The idea that Yemen has suddenly become a “terror problem” country and that the US and UK can lead it to greener pastures is symptomatic of the collective policy failures that have seen the world today suffer so widely from problems of political violence and terrorism. Conferences in London and shipments of American arms and money will not solve the problem. The Anglo-Americans clearly lack the ability or will to come to terms with the full dimensions of terrorism and its genesis. A starting point in that direction would be to grasp that terrorism traumatizes and harms four primary actors.

The first is the terrorist himself. Most terrorists are reasonably smart and educated young men who have become crazy due to the circumstances of their lives and their societies’ political, economic and social conditions, including interactions with foreign armies.

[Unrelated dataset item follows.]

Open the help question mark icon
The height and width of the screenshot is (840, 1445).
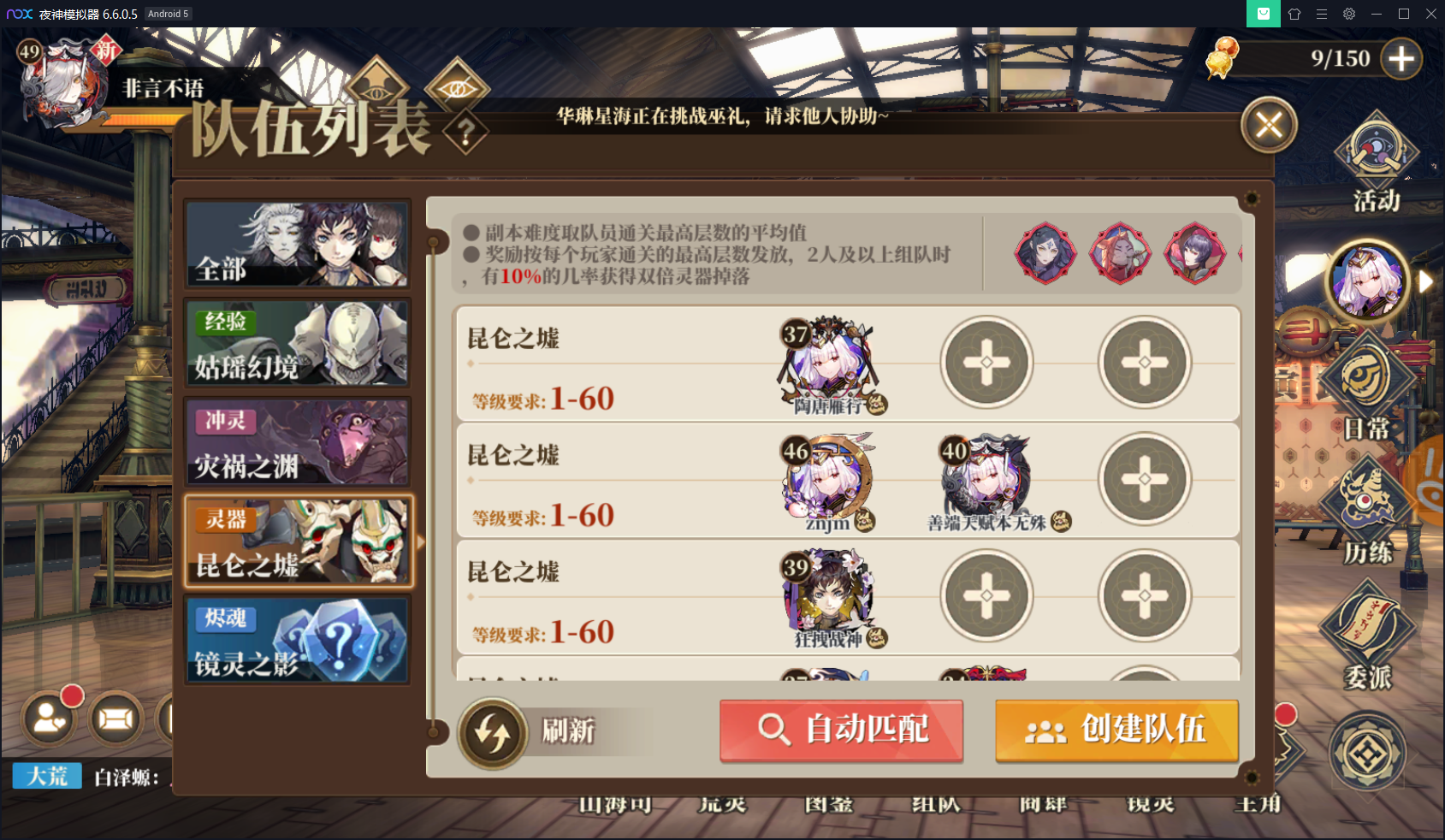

The second is the society that breeds terrorists, including many in the Middle East. The disequilibria, disparities and distortions that plague those societies ultimately generate a handful of crazed men who become terrorists. Terrorists do not emerge from a vacuum. They emerge from terrorized societies.

The third target of terrorism comprises those innocent civilians who are attacked by terrorists, whether in Arab hotels, Pakistani markets, New York City skyscrapers, or London buses. The attacked societies are terrorized and traumatized by the criminality that assaults them, and they usually have no idea why they were attacked or what to do in response. They are truly the innocent victims who pay the highest price.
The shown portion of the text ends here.